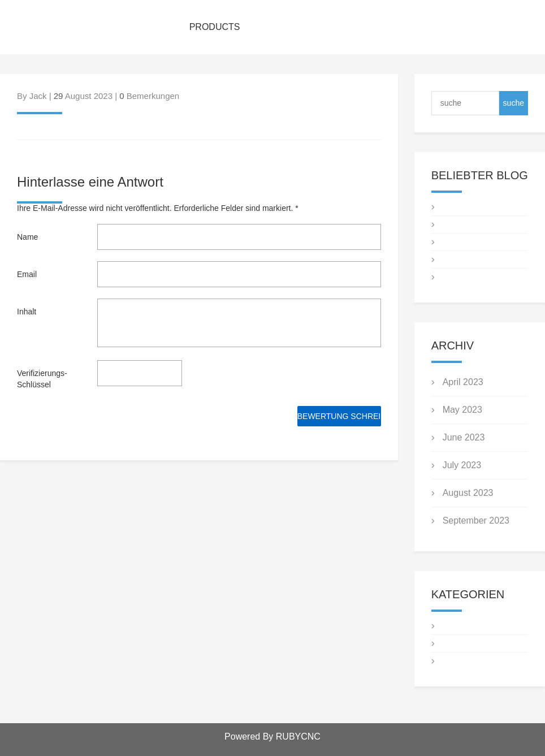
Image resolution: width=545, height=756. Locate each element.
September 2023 (476, 520)
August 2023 (468, 493)
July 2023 (462, 465)
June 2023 (464, 437)
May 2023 (462, 409)
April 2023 (463, 382)
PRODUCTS (215, 27)
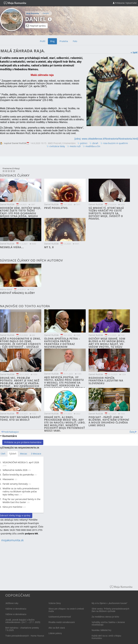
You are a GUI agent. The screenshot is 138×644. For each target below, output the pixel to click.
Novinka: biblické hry (101, 630)
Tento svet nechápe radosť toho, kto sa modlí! (20, 418)
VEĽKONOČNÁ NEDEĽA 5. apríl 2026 (21, 462)
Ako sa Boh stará (57, 628)
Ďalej (132, 432)
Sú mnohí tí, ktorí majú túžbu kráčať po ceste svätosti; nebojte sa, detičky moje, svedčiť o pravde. (106, 213)
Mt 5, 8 (49, 247)
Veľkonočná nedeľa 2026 (15, 470)
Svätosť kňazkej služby (17, 293)
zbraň (95, 143)
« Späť (134, 52)
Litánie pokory (55, 633)
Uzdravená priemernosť (60, 617)
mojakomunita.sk (12, 540)
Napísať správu (36, 26)
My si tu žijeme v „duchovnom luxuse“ (109, 603)
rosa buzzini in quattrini (116, 143)
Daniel (36, 19)
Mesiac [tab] (23, 454)
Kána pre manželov (12, 507)
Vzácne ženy (54, 603)
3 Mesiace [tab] (36, 454)
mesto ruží (75, 146)
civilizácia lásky (57, 146)
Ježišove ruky (12, 603)
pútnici (84, 143)
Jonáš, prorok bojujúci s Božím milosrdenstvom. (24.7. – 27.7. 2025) (23, 621)
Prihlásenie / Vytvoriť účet (125, 3)
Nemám (46, 13)
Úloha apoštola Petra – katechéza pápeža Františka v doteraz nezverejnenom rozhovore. (62, 344)
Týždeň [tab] (13, 454)
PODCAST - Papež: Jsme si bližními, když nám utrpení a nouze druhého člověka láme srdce (109, 421)
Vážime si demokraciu (16, 609)
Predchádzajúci (11, 432)
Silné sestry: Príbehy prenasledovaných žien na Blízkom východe (110, 610)
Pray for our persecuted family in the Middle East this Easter (21, 501)
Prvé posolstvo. (56, 208)
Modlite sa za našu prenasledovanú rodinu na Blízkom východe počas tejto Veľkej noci (21, 492)
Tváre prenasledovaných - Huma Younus (25, 636)
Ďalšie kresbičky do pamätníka (18, 474)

● ● ● ●

▶ **Requirements**: Arrange everything from the line containing "Úloha apoštola Petra" down to the end of the material, both included, as a numbered list, leaving out any blank lines.

▶ **In response**:
1. Úloha apoštola Petra – katechéza pápeža Františka v doteraz nezverejnenom rozhovore. (62, 344)
2. Týždeň [tab] (13, 454)
3. PODCAST - Papež: Jsme si bližními, když nám utrpení a nouze druhého člověka láme srdce (109, 421)
4. Vážime si demokraciu (16, 609)
5. Predchádzajúci (11, 432)
6. Silné sestry: Príbehy prenasledovaných žien na Blízkom východe (110, 610)
7. Pray for our persecuted family in the Middle East this Easter (21, 501)
8. Prvé posolstvo. (56, 208)
9. Modlite sa za našu prenasledovanú rodinu na Blízkom východe počas tejto Veľkej noci (21, 492)
10. Tváre prenasledovaných - Huma Younus (25, 636)
11. Ďalšie kresbičky do pamätníka (18, 474)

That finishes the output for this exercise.